[[ Input data open ]]
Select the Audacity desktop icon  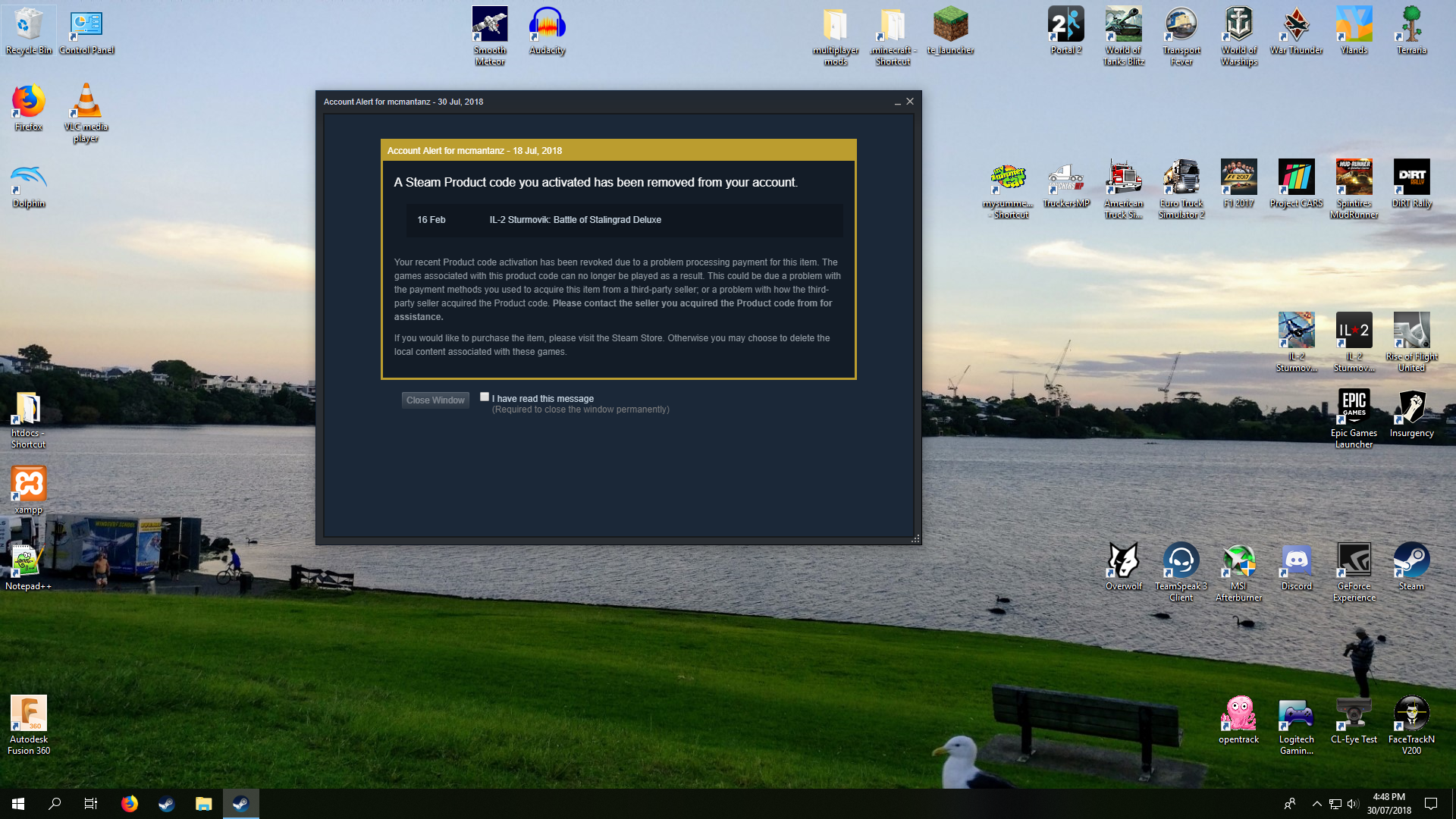pyautogui.click(x=547, y=31)
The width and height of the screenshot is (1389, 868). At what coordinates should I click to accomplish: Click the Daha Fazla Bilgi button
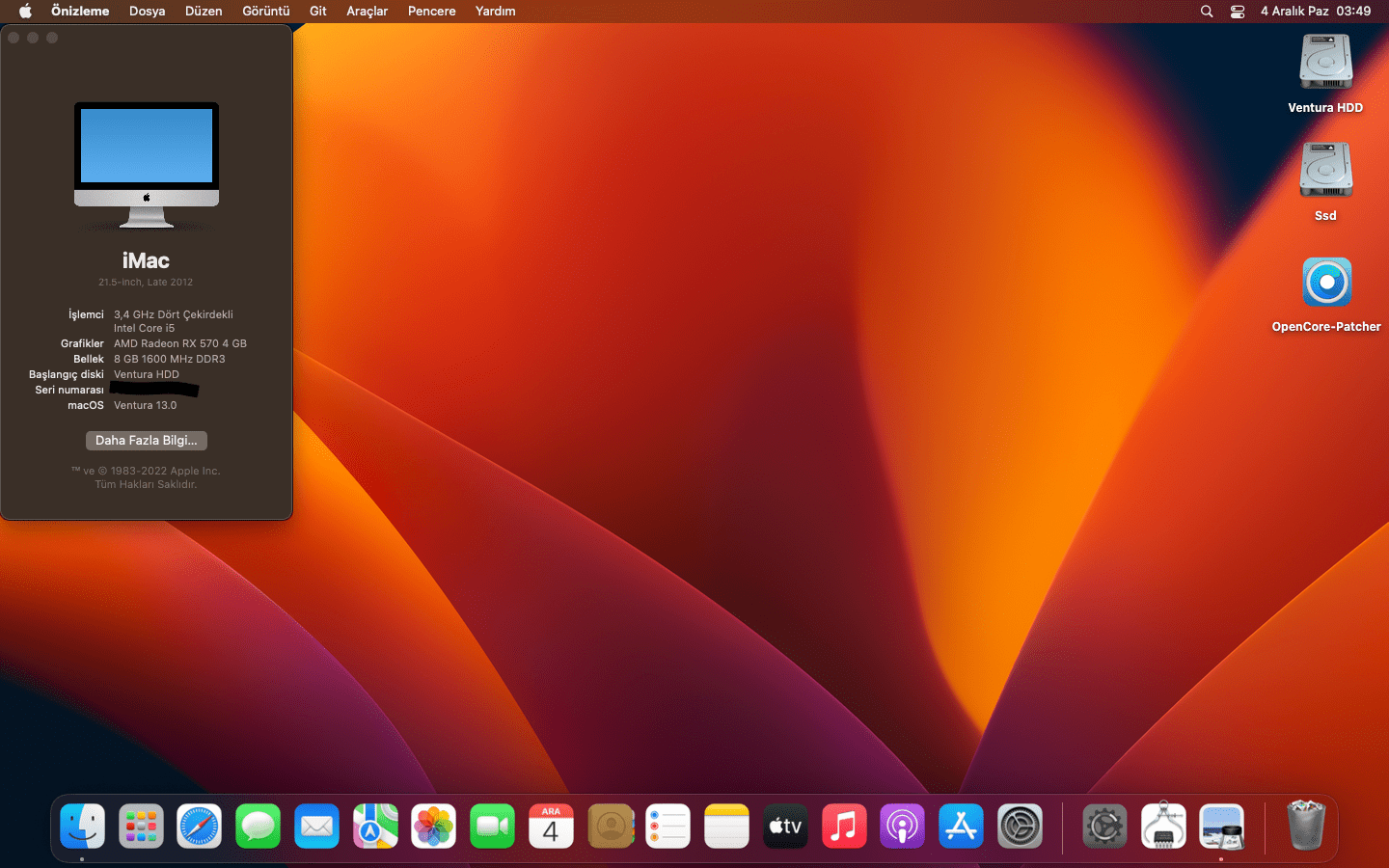[x=147, y=441]

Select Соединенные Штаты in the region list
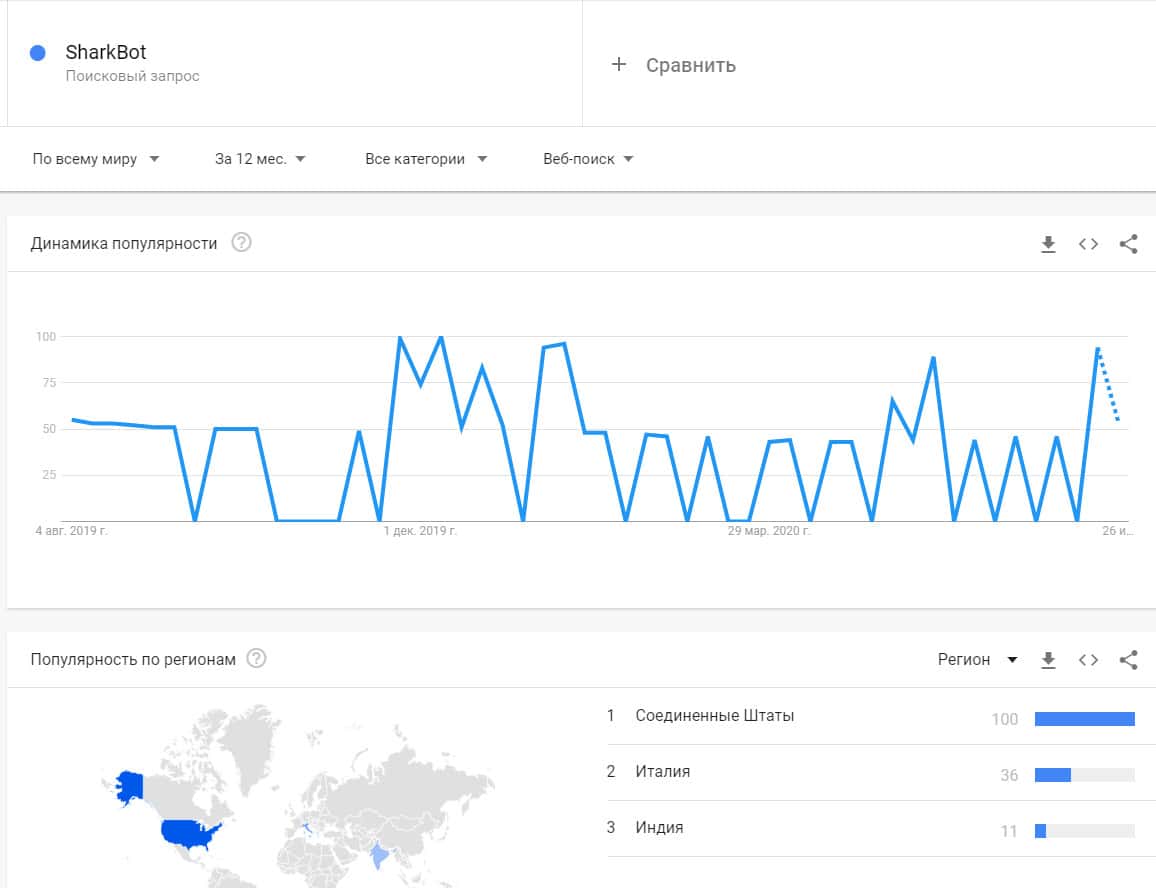click(x=714, y=716)
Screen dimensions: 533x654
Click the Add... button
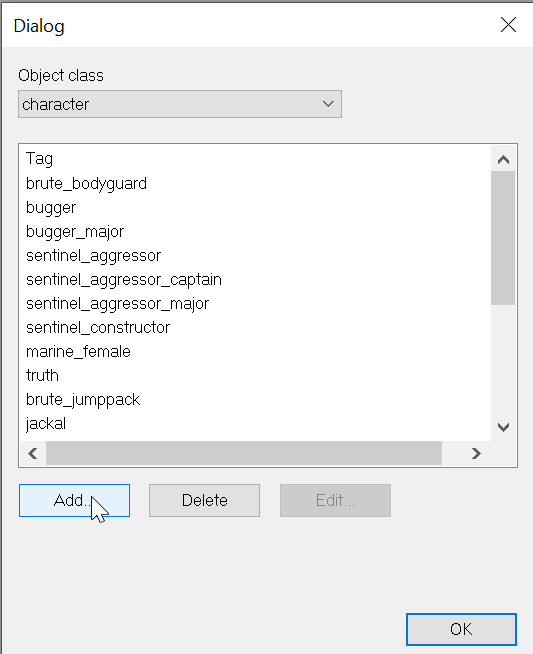pos(74,500)
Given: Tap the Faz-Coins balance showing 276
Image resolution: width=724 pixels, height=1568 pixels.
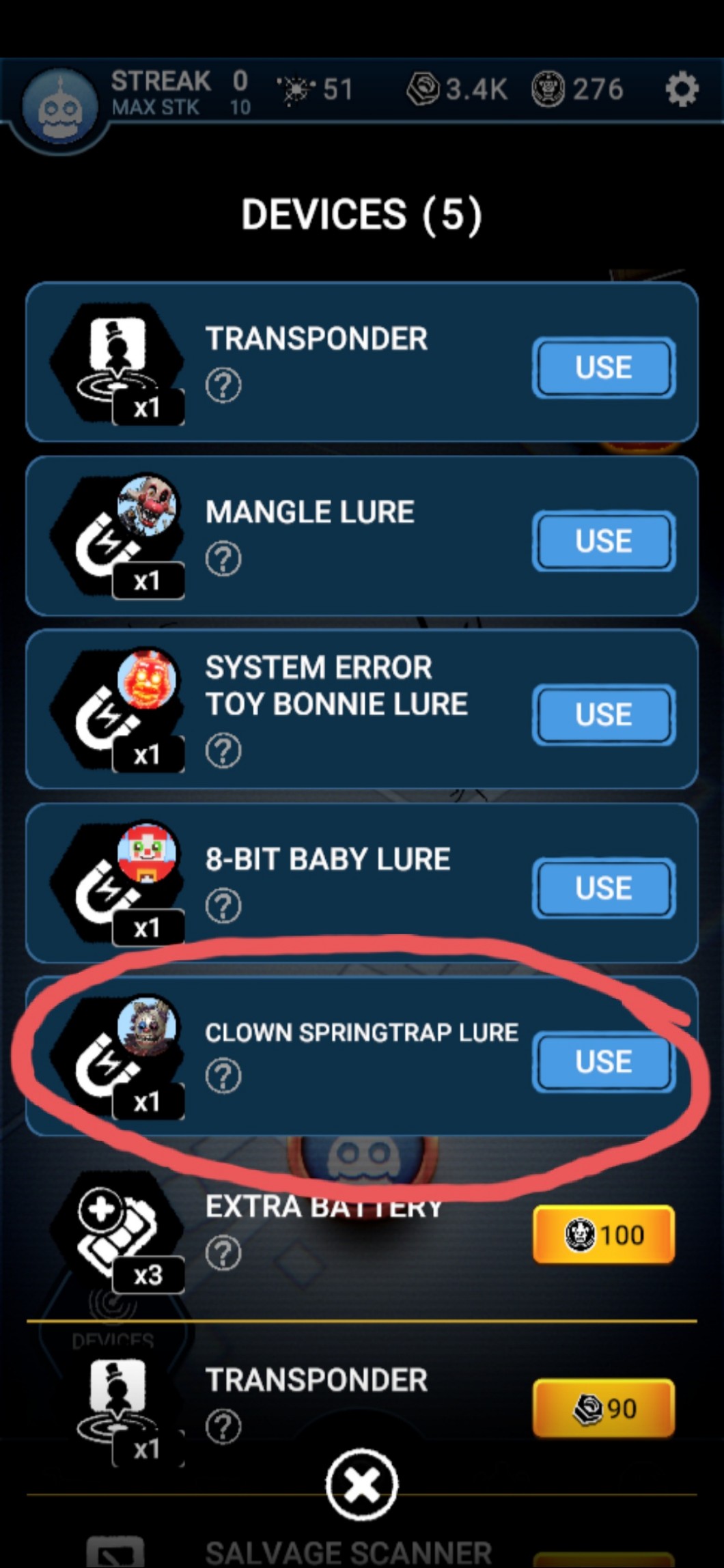Looking at the screenshot, I should 578,89.
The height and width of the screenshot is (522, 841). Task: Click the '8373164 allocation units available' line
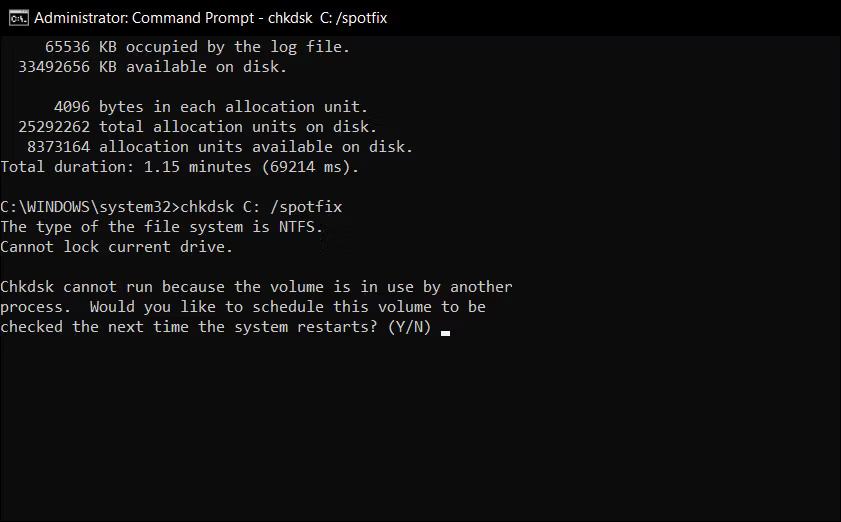tap(220, 146)
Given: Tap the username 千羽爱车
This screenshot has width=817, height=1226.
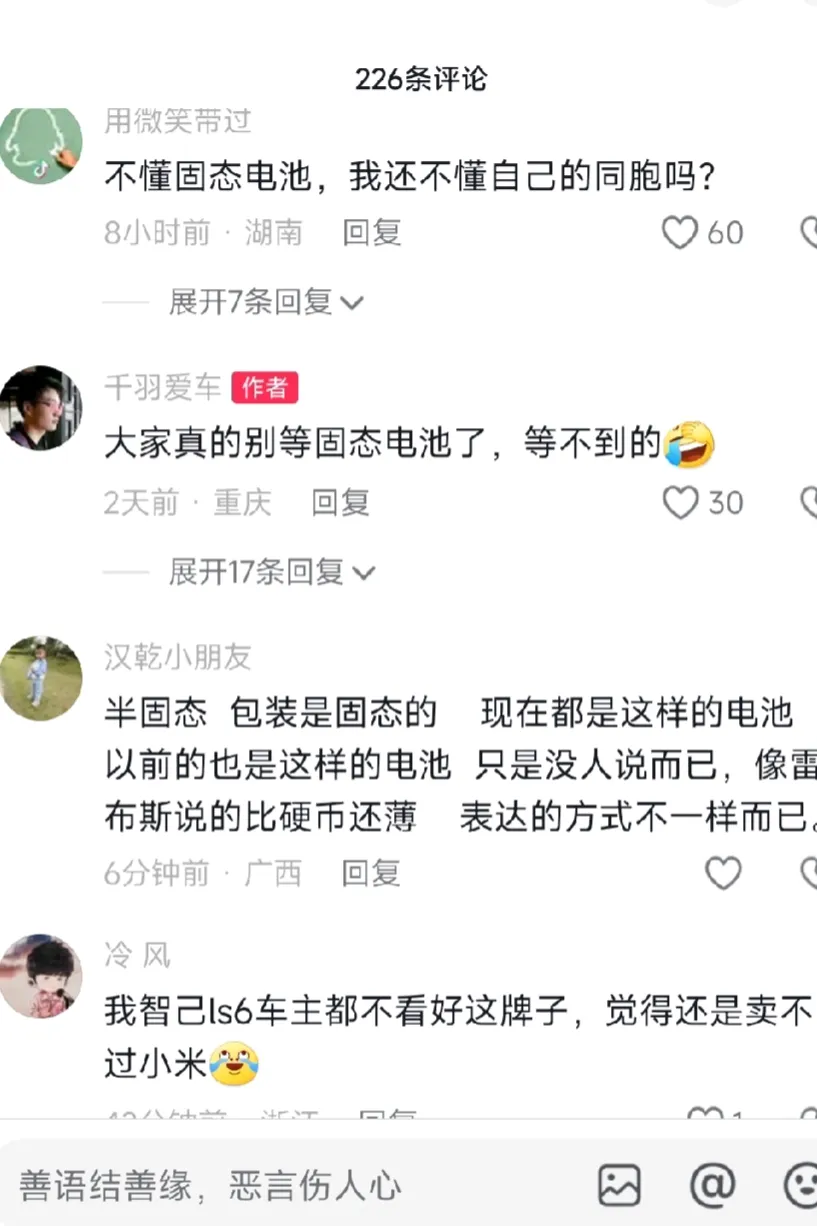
[[ Input data closed ]]
▸ **Exercise prompt**: Would you please show every line of the material above that includes the string "Given"?

▸ **Reply**:
Given: Tap the Faz-Coins balance showing 276
Given: Tap the username 千羽爱车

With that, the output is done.